On a brilliantly sunny morning in August, an ungainly vessel called the Kapitan Khlebnikov — part icebreaker, part cruise ship — stopped a mile or two off Lady Franklin Island in Baffin Bay, in sub-Arctic Canada, and about 50 passengers, dressed in warm, waterproof outerwear, boots, and life jackets, prepared to file down a precarious metal gangway to a platform just above the waterline. One by one we descended, clambered into motorized, inflatable Zodiac boats, and started zipping across the quiet sea, dodging icebergs, toward Lady Franklin and a handful of smaller, unnamed islands nearby.
We’d been warned on the ship that we were unlikely to see polar bears. The bay is mostly iced-over during winter, and the bears wander south to hunt for seals as they come up for air at breathing holes. In the spring, they head north again as the ice recedes. A few always wait too long, though; they find themselves stranded on islands, and have to wait for the ice to return the following autumn. Still, we were told, we shouldn’t keep our hopes up. We’d certainly see some seabirds, and we should be satisfied with that.
But when the Zodiacs came around the point of one of those nameless islands, there they were: a mother bear and her 2-year-old cub, resting on a ledge about 80 feet above the sea. The drivers cut their engines so as not to spook the bears. But while the animals perked up and looked at us, trying to assess whether we were dangerous (or perhaps edible), they stayed put as we snapped hundreds of photographs.

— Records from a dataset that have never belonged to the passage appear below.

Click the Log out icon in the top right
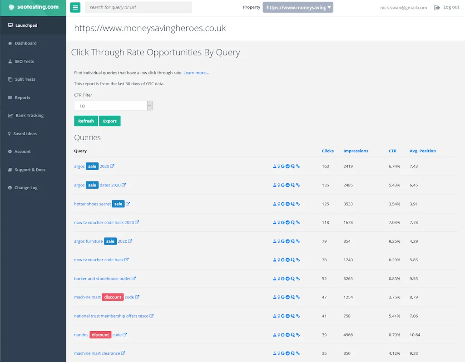Image resolution: width=465 pixels, height=362 pixels. 437,7
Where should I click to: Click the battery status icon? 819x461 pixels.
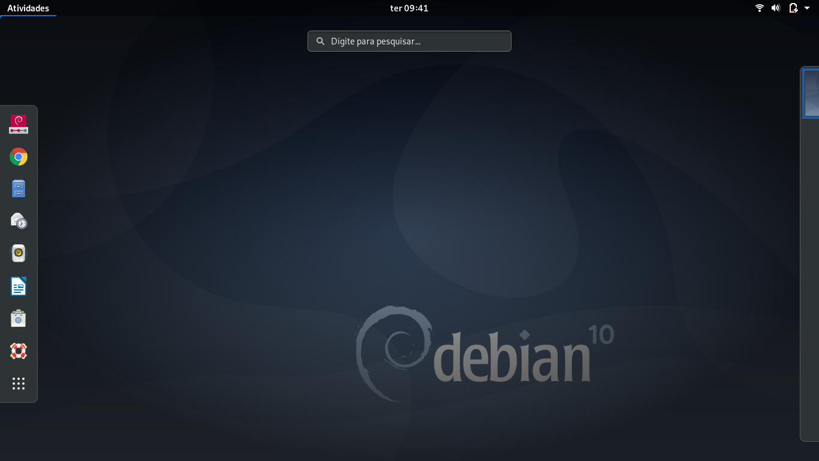click(x=791, y=8)
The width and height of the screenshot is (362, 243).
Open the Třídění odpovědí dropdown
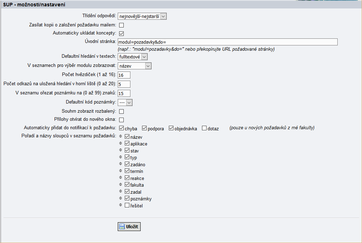(x=142, y=16)
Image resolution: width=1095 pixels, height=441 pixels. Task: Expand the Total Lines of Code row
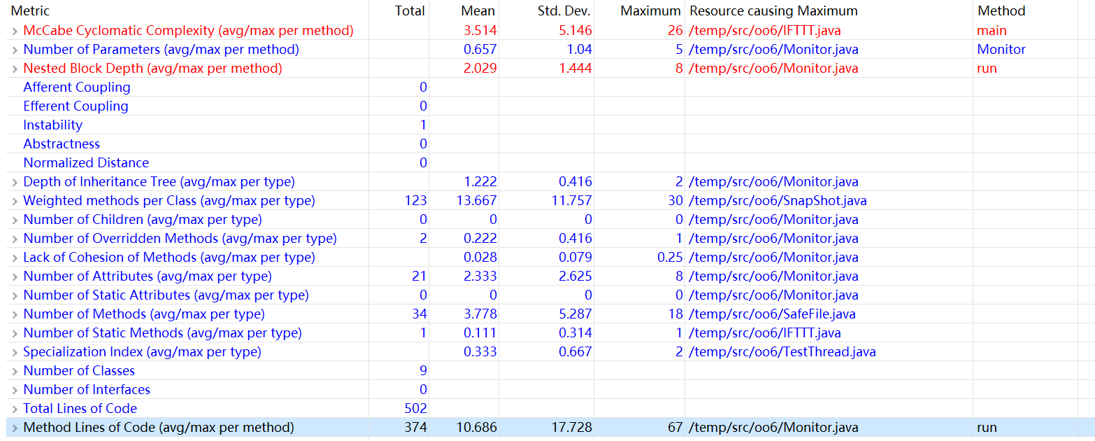click(x=14, y=409)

It was a fitting start to a trip titled “The High Arctic: Realm of the Polar Bear,” part of the Princeton Journeys travel program run by the Alumni Association. Lured by a gorgeous brochure, 18 undergraduate and graduate alumni, spouses, and friends paid nearly $16,000 per person to spend two weeks aboard the Kapitan Khlebnikov, stopping at villages, weather stations, and wilderness sites in places whose very names — Greenland, Baffin Island, Resolute — evoke harshness and isolation.

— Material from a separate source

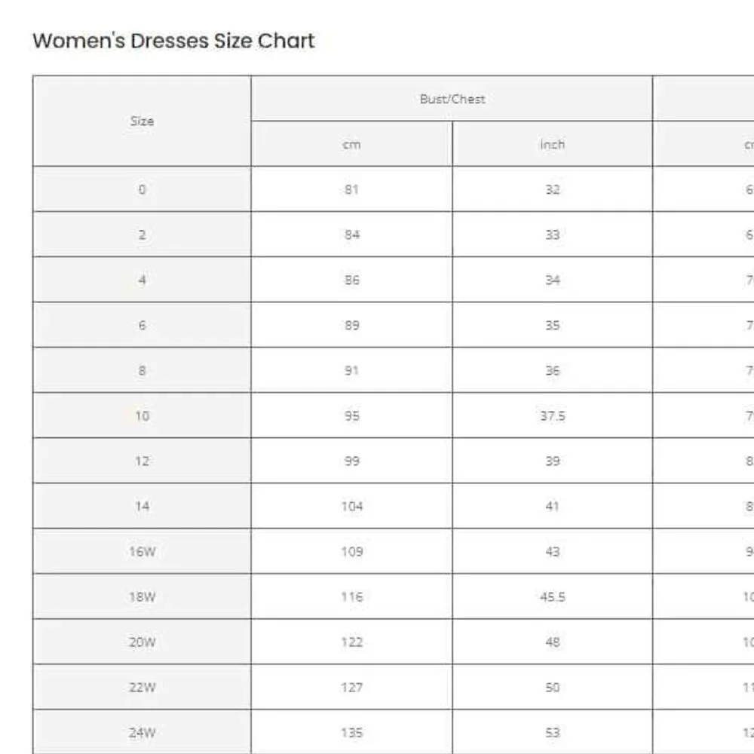Click the 81 cm bust cell

pyautogui.click(x=351, y=189)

This was no relaxing cruise to the Bahamas — a fact made obvious at the start, when we learned that the ship’s keel was too deep for docking anywhere during the voyage. We made our way out onto a rocky causeway and clambered into Zodiacs, eight at a time, and motored through more than two miles of frigid, choppy waters to the ship, where Russian sailors were waiting to grab us and pull us aboard. Nor were these ordinary travelers. The average age was in the low 70s, at least, and several travelers were well into their 80s. Yet they climbed into Zodiacs and helicopters, and went splashing through frigid water, charging up rocky slopes, and hiking across mushy, uneven tundra.
This journey had a special undertone of sadness. For decades, computer models that predict the course of global warming have suggested that the planet’s poles are likely to heat up fastest. And that’s just what’s been happening. In recent years, the headlines increasingly have been filled with news about giant ice shelves collapsing at both poles. Last year, there was more open water in the Arctic Ocean than ever before, continuing a trend that could lead to an ice-free Arctic in the summer within a decade. Glaciers are melting back, and the flora and fauna in the region — not only bears and other animals, but indigenous Inuit people — are beginning to suffer. As we traveled, the evidence of climate change appeared before our eyes, most dramatically in the scores of glaciers we saw flowing down toward the sea. In many cases, these rivers of ice ended before reaching the water, but it was clear they once had stretched all the way to the shoreline: We could see mounds of gravel and silt they had dropped in retreating. Twenty years ago, that debris would have been concealed under dozens of feet of ice.
Our ship took us from the Inuit settlement of Iqaluit on remote Baffin Island, to Lady Franklin Island, and past Cape Dyer, where we crossed the Arctic Circle. We walked through the outpost of Uummannaq, Greenland, where homes are anchored in place by strong steel cables. We passed through the heavy drift ice of Melville Bay — a region so isolated that when the British explorer John Ross encountered the Inuit at Cape York in 1819, they were surprised to find that they were not the only people in the world. We visited Qaanaaq, also known as Thule, home to 300 Greenlanders, and traveled as far north as Ellesmere Island, Canada’s northernmost land.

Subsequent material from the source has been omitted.